» AIM OF THE TASK: Format the rows below as a JSON list of strings, one string per row, with blank lines omitted.

******

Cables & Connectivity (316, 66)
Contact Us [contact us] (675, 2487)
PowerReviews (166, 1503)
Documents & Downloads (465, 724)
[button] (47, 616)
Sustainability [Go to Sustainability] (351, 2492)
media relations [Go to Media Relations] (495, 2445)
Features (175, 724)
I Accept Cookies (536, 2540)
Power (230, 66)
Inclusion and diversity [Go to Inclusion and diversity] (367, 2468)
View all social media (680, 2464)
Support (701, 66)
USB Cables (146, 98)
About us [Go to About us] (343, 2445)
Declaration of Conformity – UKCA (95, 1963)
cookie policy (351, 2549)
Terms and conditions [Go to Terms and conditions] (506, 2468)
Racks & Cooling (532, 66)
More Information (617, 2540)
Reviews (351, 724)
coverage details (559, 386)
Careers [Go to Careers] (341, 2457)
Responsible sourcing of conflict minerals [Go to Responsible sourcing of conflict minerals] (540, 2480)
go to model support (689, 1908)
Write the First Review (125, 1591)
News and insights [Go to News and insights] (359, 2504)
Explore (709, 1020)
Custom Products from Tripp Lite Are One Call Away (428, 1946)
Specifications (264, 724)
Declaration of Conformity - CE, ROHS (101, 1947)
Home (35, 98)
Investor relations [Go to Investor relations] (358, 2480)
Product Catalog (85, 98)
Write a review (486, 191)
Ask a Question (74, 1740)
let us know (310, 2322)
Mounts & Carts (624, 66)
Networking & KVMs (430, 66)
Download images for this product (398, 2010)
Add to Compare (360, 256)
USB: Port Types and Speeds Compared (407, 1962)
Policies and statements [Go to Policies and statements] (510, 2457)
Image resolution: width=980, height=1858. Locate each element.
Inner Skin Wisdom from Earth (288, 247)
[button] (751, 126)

******

» SOLUTION TO THE PROBLEM:
[
  "Cables & Connectivity (316, 66)",
  "Contact Us [contact us] (675, 2487)",
  "PowerReviews (166, 1503)",
  "Documents & Downloads (465, 724)",
  "[button] (47, 616)",
  "Sustainability [Go to Sustainability] (351, 2492)",
  "media relations [Go to Media Relations] (495, 2445)",
  "Features (175, 724)",
  "I Accept Cookies (536, 2540)",
  "Power (230, 66)",
  "Inclusion and diversity [Go to Inclusion and diversity] (367, 2468)",
  "View all social media (680, 2464)",
  "Support (701, 66)",
  "USB Cables (146, 98)",
  "About us [Go to About us] (343, 2445)",
  "Declaration of Conformity – UKCA (95, 1963)",
  "cookie policy (351, 2549)",
  "Terms and conditions [Go to Terms and conditions] (506, 2468)",
  "Racks & Cooling (532, 66)",
  "More Information (617, 2540)",
  "Reviews (351, 724)",
  "coverage details (559, 386)",
  "Careers [Go to Careers] (341, 2457)",
  "Responsible sourcing of conflict minerals [Go to Responsible sourcing of conflict minerals] (540, 2480)",
  "go to model support (689, 1908)",
  "Write the First Review (125, 1591)",
  "News and insights [Go to News and insights] (359, 2504)",
  "Explore (709, 1020)",
  "Custom Products from Tripp Lite Are One Call Away (428, 1946)",
  "Specifications (264, 724)",
  "Declaration of Conformity - CE, ROHS (101, 1947)",
  "Home (35, 98)",
  "Investor relations [Go to Investor relations] (358, 2480)",
  "Product Catalog (85, 98)",
  "Write a review (486, 191)",
  "Ask a Question (74, 1740)",
  "let us know (310, 2322)",
  "Mounts & Carts (624, 66)",
  "Networking & KVMs (430, 66)",
  "Download images for this product (398, 2010)",
  "Add to Compare (360, 256)",
  "USB: Port Types and Speeds Compared (407, 1962)",
  "Policies and statements [Go to Policies and statements] (510, 2457)",
  "Image resolution: width=980, height=1858. Locate each element.",
  "Inner Skin Wisdom from Earth (288, 247)",
  "[button] (751, 126)"
]